### What to do:
A – Answer these questions from the Northern Lights text:
(i) In which direction should you face to see the aurora?
(ii) Which nights does the text say are usually better for Northern Lights?
(iii) What must your phone have before you can apply the camera settings to it?
B – Translate this sentence from the Northern Lights text into Spanish: "Usually nights with lower temperatures are better for Northern Lights."
C – Extend the Northern Lights text with the next part, starting right after its final sentence.

### Excerpted text:
Take a Northern Lights tour

While I did not personally do one, you might increase your chances of seeing the aurora when going on a tour with an experienced guide that knows certain hot spot in the area.  

There are many options in different areas in Iceland, make sure to check and compare before booking one. Of course it is also not guaranteed to see Northern Lights on these tours.

Face to the North

Northern Lights appear in the North – surprise, surprise.

And especially on nights with low activity, you have much better cards to see them, if you are facing North.

Last but not least: Be prepared for cold weather. Usually nights with lower temperatures are better for Northern Lights.

It can get reallyyyy cold and windy, so put on many layers of clothes. However, once you see the aurora dancing above your head, you will forget about the temperatures – I promise!

bucketlist experiences in Iceland: chasing the Northern Lights
Northern Lights in Iceland, Skogafoos

3. Camera setup and settings to capture the aurora

Now that we have increased your chances to see the Northern Lights to the maximum, let´s talk camera settings to make sure you take some amazing pictures & videos home from this trip!

While newer Smartphones take quite OK pictures, even in low light, the quality difference compared to a semi-professional or professional camera is pretty significant.

If you are not into photography, your phone will do just fine. If you have a manual mode on your phone, you can also apply the settings below to your phone!

### Records:
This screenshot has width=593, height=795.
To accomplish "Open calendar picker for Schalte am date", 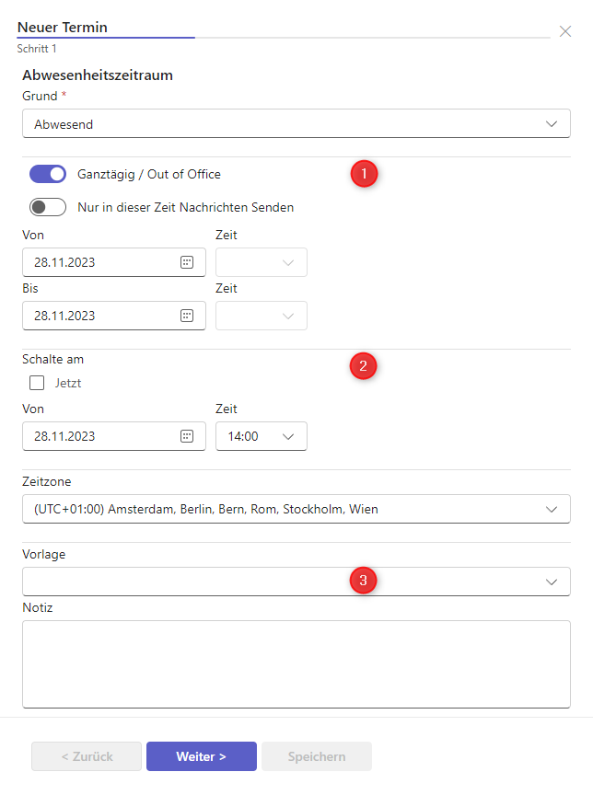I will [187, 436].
* * *
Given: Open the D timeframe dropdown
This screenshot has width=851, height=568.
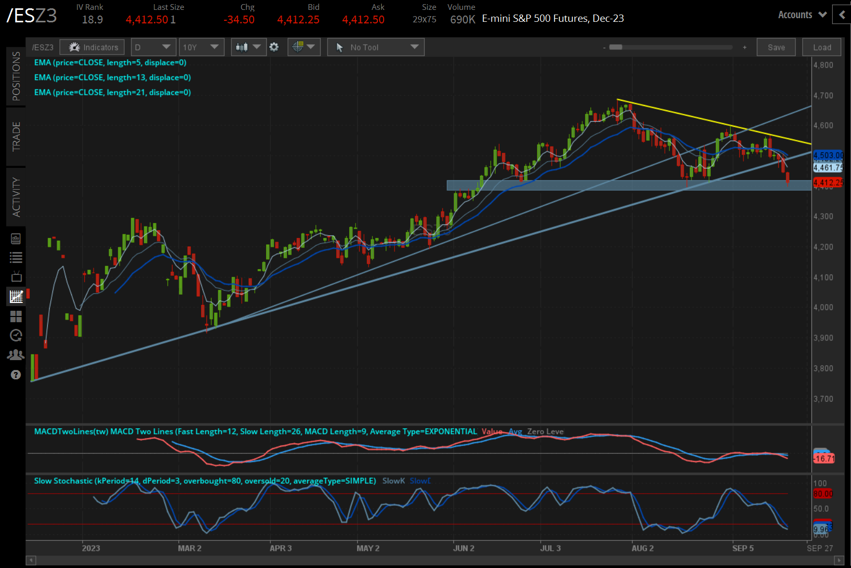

### Outputs:
A –
(i) North.
(ii) Nights with lower temperatures.
(iii) A manual mode.

B – Por lo general, las noches con temperaturas más bajas son mejores para ver la aurora boreal.

C –
There are also some apps for Iphones for Manual photography, so you are able to adjust your settings manually.

Let´s go through the steps of your setup and settings:

Use a tripod!

Otherwise photos with long exposure will be shaky and blurry, especially on cameras. On phones the result will be slightly better without tripod, as the in-built stabilisation is much better. 

Shutter speed/ exposure settings

8-20 seconds, depending on how strong the Northern Lights are. If the lights are very strong and bright, you can try a faster shutter speed. 

Aperature settings

The lowest possible setting. 1.4 or whatever is the lowest on your camera. (my lowest is 1.8)

ISO settings

Start with 800 and adjust up or down as necessary, depending how strong the aurora is. The higher your ISO is, the grainer the picture will be.

Focus settings

Set to infinity

ISO and shutter speed settings depend on the the brightness of the aurora and also on the movement. If you have very strong and fast moving aurora, you can use a faster shutter speed and lower ISO. 

Try them out and increase or decrease them as needed.

Defeinitely a bonus, if you know about the effects of decreasing or increasing each of this settings in advance.

Video/ timelapse settings

In order to take a proper video, you either need the Northern Lights to be VERY STRONG and have a solid camera or do a timelapse instead.

A timelapse will take a set amount of pictures in your preferred settings and convert all the pictures into one video. The results are amazing and turned out SO much better than all videos I took of the Northern Lights.

Settings can vary, but here is an example to try out and adjust as needed:

400 pictures in total, 1 picture taken every 3 seconds will result in a 10 second long video and it will take a total of 20 minutes to capture the timelapse. Of course, a tripod for this is absolutely mandatory!

I am excited for you to hopefully see the Northern lights soon! At least you now have a great base of knowledge about the Northern Lights, how to increase your chances of seeing them and how to capture those magic moments!

camera settings to capture Northern Lights
Northern Lights photoshoot

Fingers crossed for a Northern Lights sighting during your trip to Iceland in winter!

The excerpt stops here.